Nuns rock like no others
Free Press wire reports | 9/22/2017, 8:29 p.m.
Free Press wire report
GARDEN GROVE, CALIF.
Eleven nuns take the stage wearing traditional black-and-white habits but are anything but old school as they belt out songs to the ringing of an electric guitar and a rock ‘n’ roll beat.
Known as Siervas, the band was born in a Peruvian convent three years ago and now travels far and wide to perform.
Of all the extraordinary things about Siervas, the most remarkable may be that the band is not just a novelty. It has a genuine international following.

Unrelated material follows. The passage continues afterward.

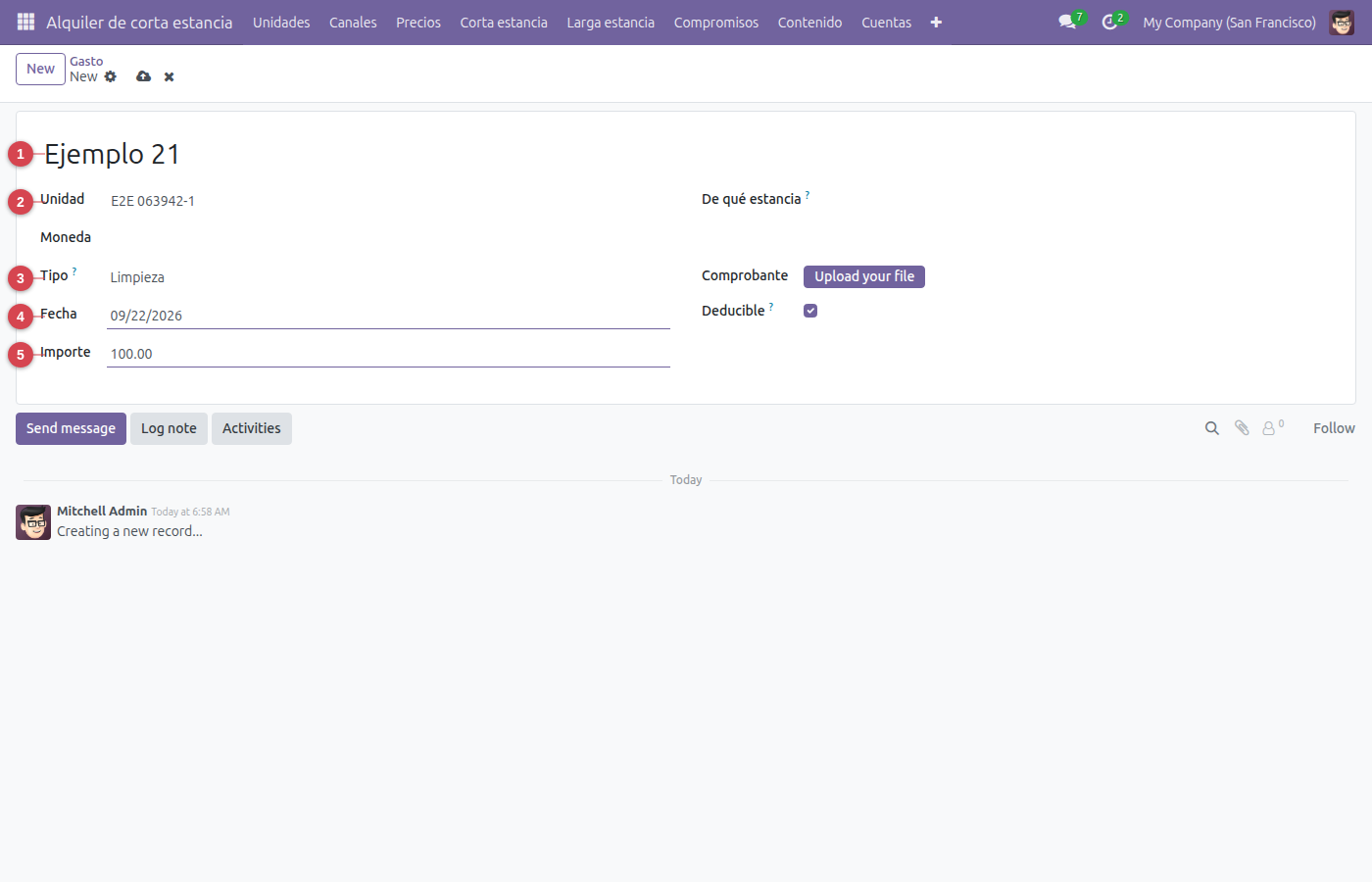
Task: Open the company switcher My Company (San Francisco)
Action: coord(1229,22)
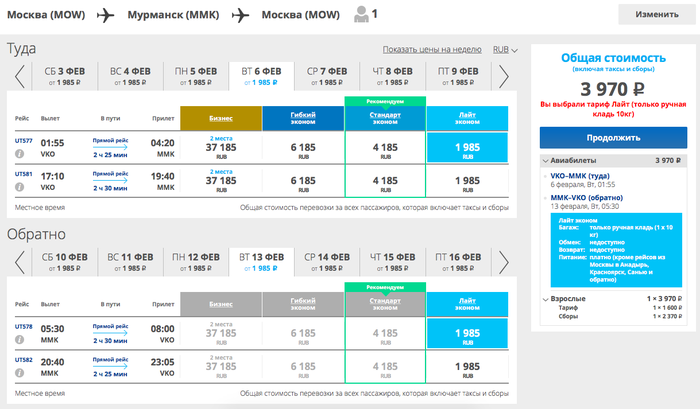The height and width of the screenshot is (409, 700).
Task: Open Показать цены на неделю link
Action: [433, 49]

The band’s songs of love and faith have earned more than a million YouTube views and led to the release of two CDs. Now the nuns are waiting to see if they are among the honorees when Latin Grammy nominations are announced this week.
Siervas recently traveled to Southern California and drew 4,000 people when the band headlined a Spanish-language Catholic music festival.
“Everyone was calling our office, saying, ‘We want to see these nuns. When are they singing?’ ” said Ryan Lilyengren, spokesman for the Roman Catholic Diocese of Orange, which organized the event. “They’re sharing their message in a way people are willing to hear it.”
The nuns, who come from eight countries and range in age from their 20s to 40s, insist they aren’t rock stars. But they certainly act the part when on stage performing to the electric guitar, steady drumbeat and catchy lyrics, uniformly smiling as silver crosses hang around their necks.
The name Siervas — Spanish for “the servants” — comes from the convent where the band was formed and still lives.
At first, the members composed and played music together as a hobby after spending days praying with incarcerated women and the poor in Peruvian shantytowns.
When Siervas had enough original music, the band compiled a CD. That led to a concert performance that attracted local media attention in Peru and then invitations to perform in nearby Colombia and Ecuador. Interest skyrocketed on the internet and the group released a second CD.
Now, members rehearse together twice a week, melding upbeat lyrics with Latin pop and rock. Each nun also practices daily on her own.
“Modern times have modern music,” said Sister Monica Nobl, a 40-year-old vocalist. “Pop-rock music is a kind of music we’ve heard all our lives. We grew up with that kind of music, so it’s also just natural to use it.”
Sister Andrea Garcia, 47, said,“We think this music, or this genre, resonates with young people today. Our goal is that through the melodies, our lyrics will reach people.”